A genomic data analysis platform need to keep track of different resources such as metadata of files, sample annotations or jobs. OpenCGA Catalog aims to collect and integrate all the information needed for executing genomic analysis. This information is organized in nine main entities: users, studies, files, samples, datasets, cohorts, individuals, disease panels and jobs.
The main tasks of Catalog are to provide:
Authentication and authorization to the different resources.
A collaborative environment.
File audit to keep track of files and metadata.
Analysis and Jobs.
Sample, individual and cohort annotation.
This section describes the most relevant entities. For more detailed information about the data models such as Java source code, examples or the JSON Schemas you can visit OpenCGA Catalog Data Models page. You can see an overview of the data model in this picture:
The most relevant entities in OpenCGA Catalog are:
User: Contains the data related to the user account.
Project: Contains information of a project, covering as many related studies as necessary.

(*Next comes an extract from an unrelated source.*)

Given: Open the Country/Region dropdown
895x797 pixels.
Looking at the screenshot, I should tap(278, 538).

Study: Main space set environment. Contain files, samples, individuals, jobs...
File: Information regarding a submitted or generated file.
Sample: Information regarding the sample. Closely related to file entity.

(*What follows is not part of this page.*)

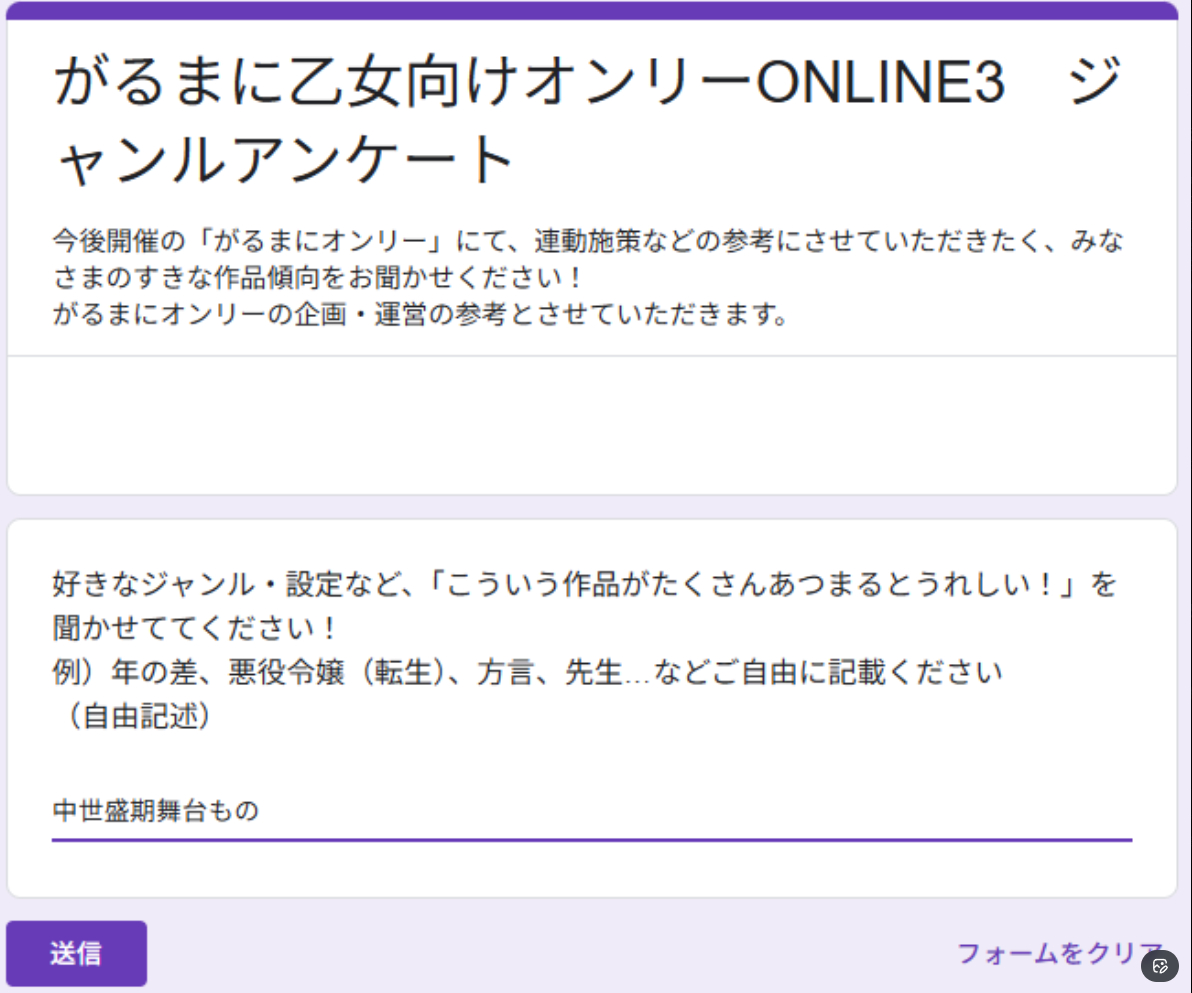1192x993 pixels.
Task: Click the line 聞かせててください！
Action: 194,629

Individual: Contain the information regarding the individual from whom the sample has been taken.
Cohort: Group sets of samples with some common feature(s).
Dataset: Group sets of files.
Disease panel: Define a disease panel containing the variants, genes and/or regions of interest.
Job: Job analysis launched using any of the files or samples.
RESTful web services
All this information can be stored and retrieved using our Java and RESTful web services API.